*TASK REQUIREMENTS*. Output the listing word for word, minus pictures.

*MATERIAL FOR THIS TASK*.

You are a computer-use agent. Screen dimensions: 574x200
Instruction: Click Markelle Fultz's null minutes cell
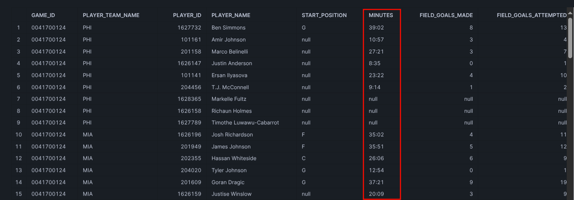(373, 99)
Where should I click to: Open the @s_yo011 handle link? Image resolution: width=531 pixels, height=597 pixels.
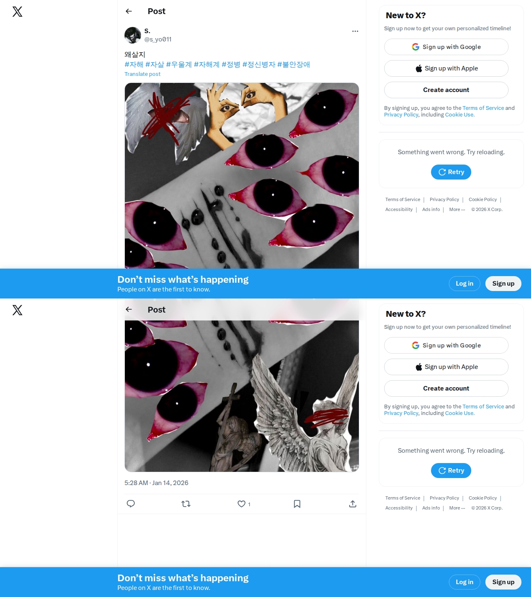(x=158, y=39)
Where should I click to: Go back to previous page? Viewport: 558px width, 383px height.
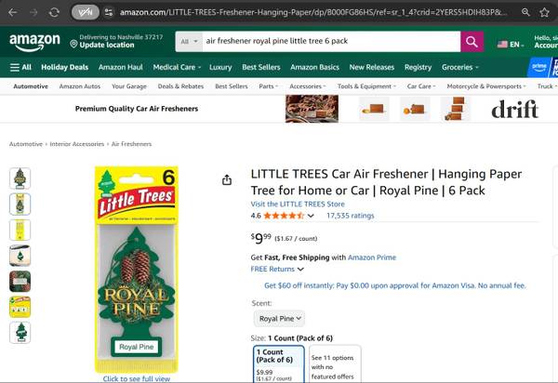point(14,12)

*ANSWER BELOW*.
You are a computer-use agent. Screen dimensions: 574x200
Instruction: Click Markelle Fultz's null minutes cell
(373, 99)
Where should I click to: Open the @s_yo011 handle link? Image resolution: width=531 pixels, height=597 pixels.
(x=158, y=39)
Where should I click to: Go back to previous page? Viewport: 558px width, 383px height.
point(14,12)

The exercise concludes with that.